Su regreso a Colombia dio lugar a un nuevo periodo de adaptación. La extensión de las sustituciones era de justa medida para adoptar cierto margen de movilidad. Lo suficiente como para que Néider pudiese disfrutar de actividades y ocupaciones que durante algún fatídico tiempo habrían de considerarse imposibles. Fue entonces que se inició en el handbike, práctica de ciclismo adaptado, y en la natación. Los entrenamientos se transformaron en importantes pilares de su evolución. Tuvo la oportunidad de representar a la Policía Nacional en la edición de los Invictus Games celebrada en Alemania. Se trata de un certamen deportivo de especialidades adaptadas que cuenta con amplio reconocimiento internacional. Néider obtuvo dos medallas. Un hito más.
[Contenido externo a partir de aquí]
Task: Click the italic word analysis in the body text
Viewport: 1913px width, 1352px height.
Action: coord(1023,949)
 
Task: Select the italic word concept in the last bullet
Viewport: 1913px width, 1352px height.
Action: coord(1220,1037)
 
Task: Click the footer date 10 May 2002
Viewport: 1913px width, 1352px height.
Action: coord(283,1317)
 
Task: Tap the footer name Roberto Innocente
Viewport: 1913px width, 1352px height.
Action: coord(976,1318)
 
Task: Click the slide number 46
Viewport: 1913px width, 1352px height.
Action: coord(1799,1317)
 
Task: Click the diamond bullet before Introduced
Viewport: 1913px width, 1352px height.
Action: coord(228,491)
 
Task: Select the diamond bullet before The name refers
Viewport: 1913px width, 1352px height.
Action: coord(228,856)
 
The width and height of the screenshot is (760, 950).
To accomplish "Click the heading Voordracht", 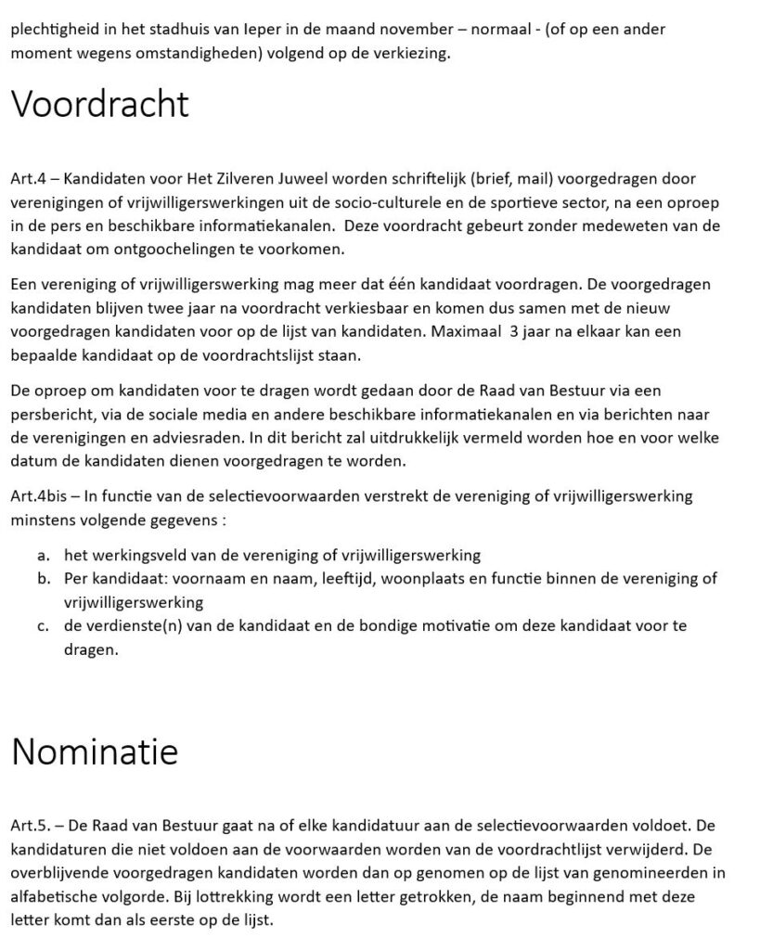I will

Junto a la simultaneidad de sus numerosos proyectos se suma el de la culminación de sus nuevos estudios profesionales. Néider inició la carrera de psicología en la Corporación Universitaria Minuto de Dios. Ahora se encuentra adelantando la etapa final de esta misma dando lugar al desarrollo de sus prácticas laborales. Su principal aliciente para adoptar el enfoque fueron las propias sesiones psicoterapéuticas que recibió al cabo de su regreso a Bogotá. Apreciar de primera mano la labor experta de asimilar y tratar el dolor ajeno le llevó a generar cierta intriga acerca de cómo resultaba posible semejante tarea para alguien que no había experimentado lo que su paciente. Le costaba entender y creer que alguien sin estragos físicos equiparables a los suyos asegurara que comprendía su dolor. Las raíces de la empatía.

La formación profesional que actualmente está a punto de culminar, sin duda, le habrá valido para ahondar en aquella perspectiva que entonces le aquejó. Los estragos de lo acontecido en Tumaco se desvanecen con el pasar de las noches. Lo que ahora llama la atención de Néider es tomar un merecido descanso al cabo de la terminación de su ciclo educativo. Ha sido desgastante para él estudiar, trabajar y entrenarse a la vez, naturalmente. El reposo es idóneo. Cuenta con la tranquilidad y el orgullo de haber hecho realidad su inexorable resurgir y, con él, un enorme alivio, no solo el suyo propio; sino también el de quienes le importan.

Ni siquiera el tremendo éxito de recuperación que aquello supone le valdrá para detenerse. Se encuentra decidido a continuar con firmeza el curso de un proyecto de vida que, aún sin haber planeado en su totalidad, o al menos en mínima porción de esta, significa para él todo lo que dota de sentido su futuro. Se dedica a aquello en lo que se destaca. A aquello que lo hace feliz. 

No existe remordimiento alguno que se equipare a tal fortuna. Antes que un caso de superación, la de Néider se trata de un manual de cómo hacer realidad tal desafío, de la prueba última de que el deceso de la perseverancia puede ser resguardado incluso ante los más crueles estragos del impredecible porvenir.